Task instructions
Add 46 to each coordinate in the answers, then write out the entries again with their requests, starting at the line with "At what coordinates" and ending with the line with "click(x=361, y=233)". Include both of those lines, and leave the pictures out.

# Input material start

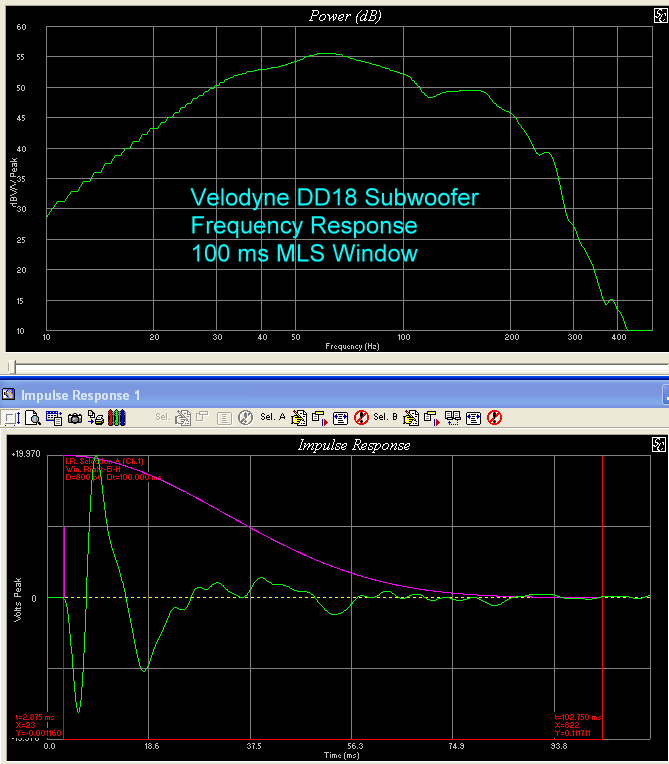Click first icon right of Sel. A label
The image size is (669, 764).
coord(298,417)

# Input material end
# Input material start

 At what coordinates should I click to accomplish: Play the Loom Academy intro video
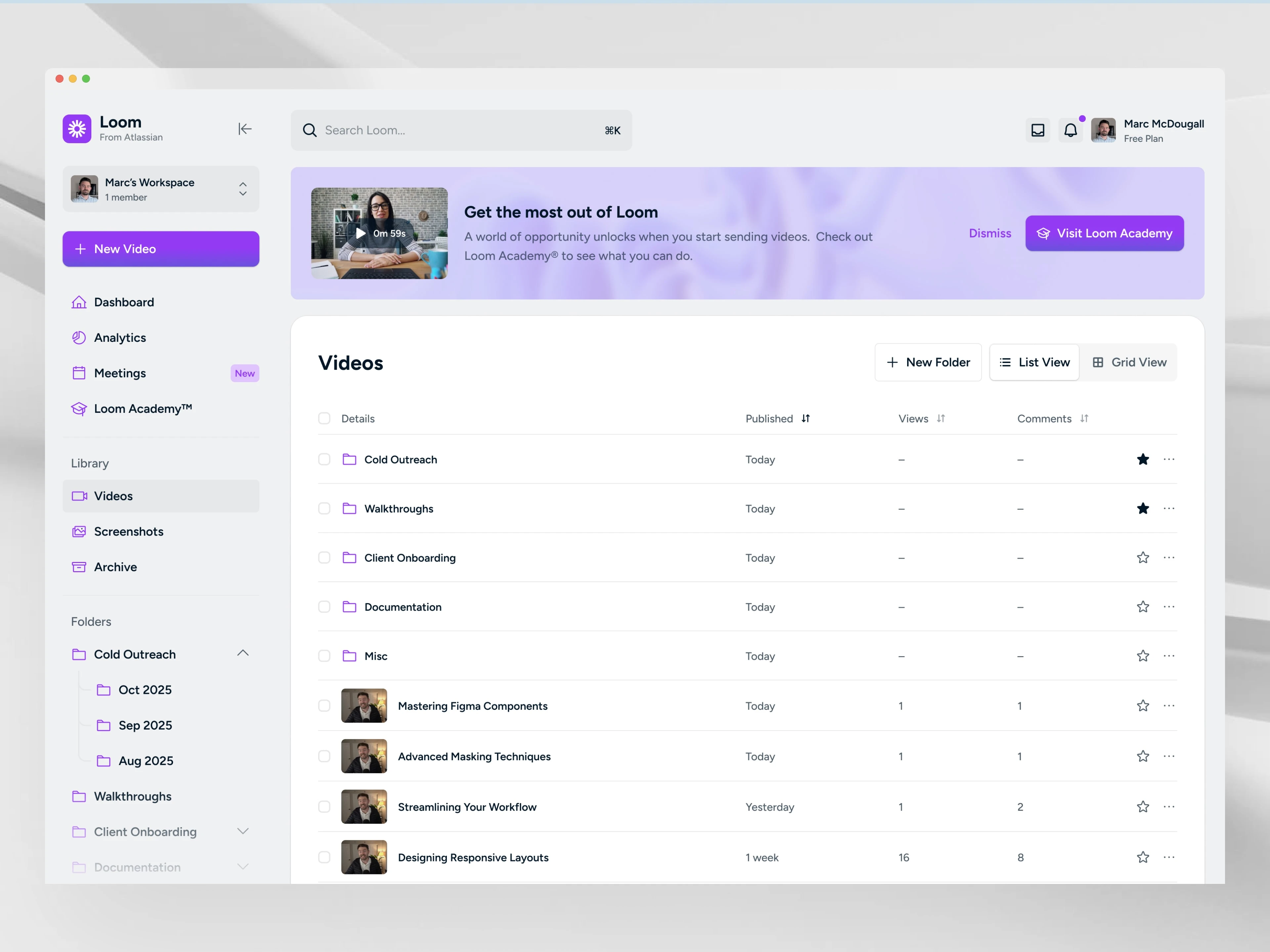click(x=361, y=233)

# Input material end

Right answer
 At what coordinates should I click to accomplish: Play the Loom Academy intro video
click(x=407, y=279)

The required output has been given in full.